The Huizar corruption case, and the broad federal investigation of city officials, were dubbed by the feds “Operation Loyale,” a play on words taken from the James Bond film, Casino Royale.
Here’s a short guide to what’s happened thus far:
– The upcoming trial of former top-level city official Raymond Chan is set for Feb. 21. Chan led the powerful Department of Building Safety and prosecutors say he was part of Huizar’s corrupt enterprise.
– This week, Jose Huizar agreed to plead guilty to corruption in a plea agreement deal.
– Shen Zhen New World I, a company owned by fugitive developer Wei Huang, was found guilty on Nov. 10, 2022 of federal charges for bribing José Huizar with cash and gambling trips — in exchange for Huizar’s support to get approval for Huang’s proposed tallest skyscraper on the West Coast. It was never built.

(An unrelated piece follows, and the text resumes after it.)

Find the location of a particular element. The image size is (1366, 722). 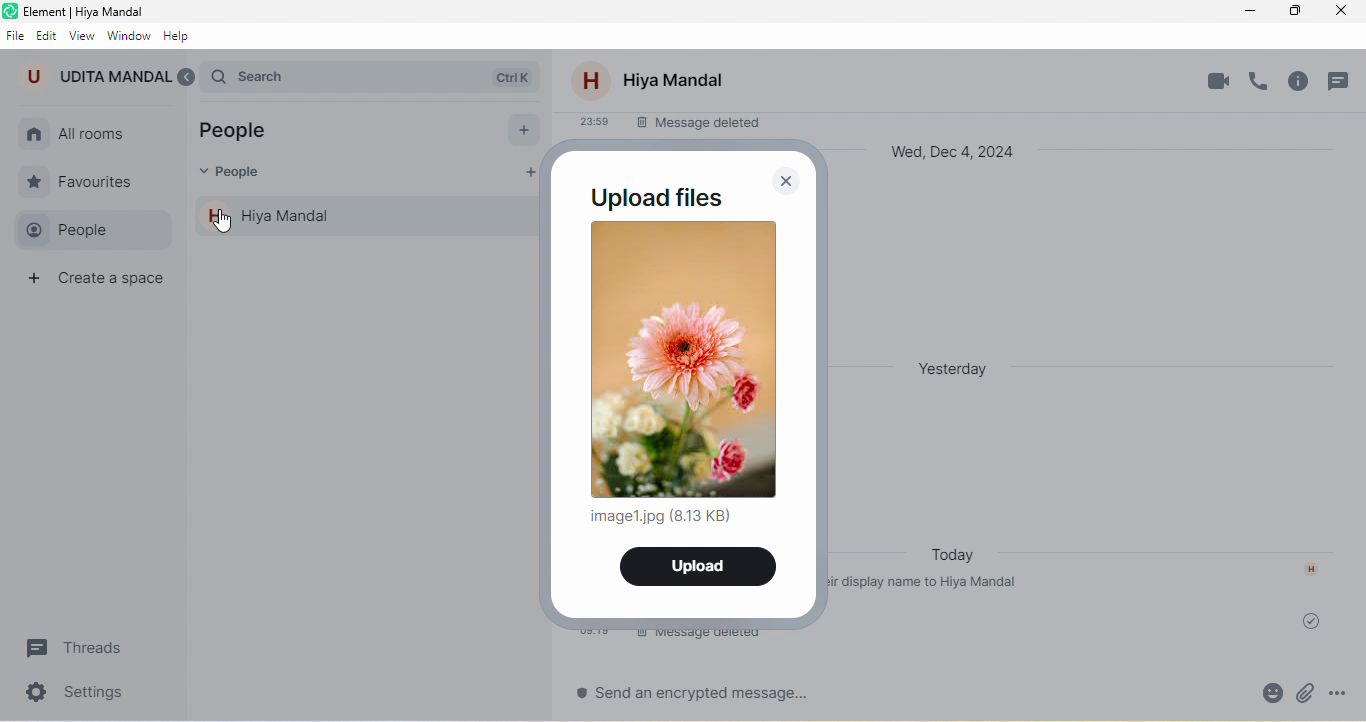

close is located at coordinates (1347, 10).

– Last June 27, 2022, a jury found that developer billionaire Dae Yong “David” Lee in 2017 gave a $500,000 bribe to a middleman for then-Councilman Huizar to assure that Huizar would push back against a construction trade union group that opposed a 20-story tower Lee sought to build.
– In 2020, George Esparza, a special aide to Huizar, pleaded guilty to a racketeering conspiracy charge involving billionaire developer Wei Huang, who sought to build a 77-story skyscraper in Huizar’s district.
In other corruption cases facing the city:
– City Councilmember Mitchell Englander resigned his post and was later imprisoned in 2021, convicted of obstructing an FBI investigation into his acceptance of lavish gifts in Las Vegas from a businessman who sought favors from the longtime official. Records show he was released on Feb. 3, 2022.
– City Councilmember Mark Ridley-Thomas in 2021 was charged with bribery after allegedly securing his son a paid position and scholarship at USC in return for providing USC favorable votes on contracts with the county. At the time of the alleged crime, Ridley-Thomas held a seat on the Los Angeles County Board of Supervisors. His prosecution is not directly tied to City Hall. His trial for bribery is expected in 2023. Ridley-Thomas was suspended from the council and his salary was put on hold — but his paycheck has since been reinstated.
– Another City Hall corruption scandal focused on the L.A. Department of Water and Power and the City Attorney’s Office, following a 2019 FBI raid that targeted DWP and an internal scheme to rig DWP contracts and pay $2.2 million in kickbacks to private attorney Paul O. Paradis. The case involved a vast class action suit against DWP over a 2013 billing debacle in which overcharges were sent to thousands of Angelenos.
L.A. is no stranger to such scandals. Other former high-ranking City Hall officials and advisors, developers, lobbyists and others have pleaded guilty, or been found guilty of bribery, fraud, obstruction and other crimes.
Such prosecutions made history at City Hall, where the most memorable corruption case discussed among city officials dated to 1969 when L.A. City Councilmember Thomas D. Shepard was conviction for corruption after the San Fernando Valley-based city council member went to jail for bribery. The Shepard scandal led to broad reforms to the city’s zoning and land use rules.
Though not linked to such corruption cases, City Hall was humbled by a new high-profile scandal late last year — one that reshaped the City Council and continues to send aftershocks through the city.
In a leaked secret taping of a discussion between former council president Nury Martinez, Councilman Kevin de Leon, fonmer Councilman Gil Cedillo, and powerful Los Angeles County Federation of Labor President Ron Herrera, used disturbing racist slurs to criticize City Councilman Mike Bonin’s toddler son, who is Black.
Amid waves of outrage, Martinez resigned from her powerful council president position, as well as her District 6 seat on the council. Herrera also resigned his post.
Officials, activists and residents alike demanded the resignations of Cedillo and de Leon. Cedillo left office after earlier losing his bid for re-election. De Leon is still in office after weeks of protests calling for his departure.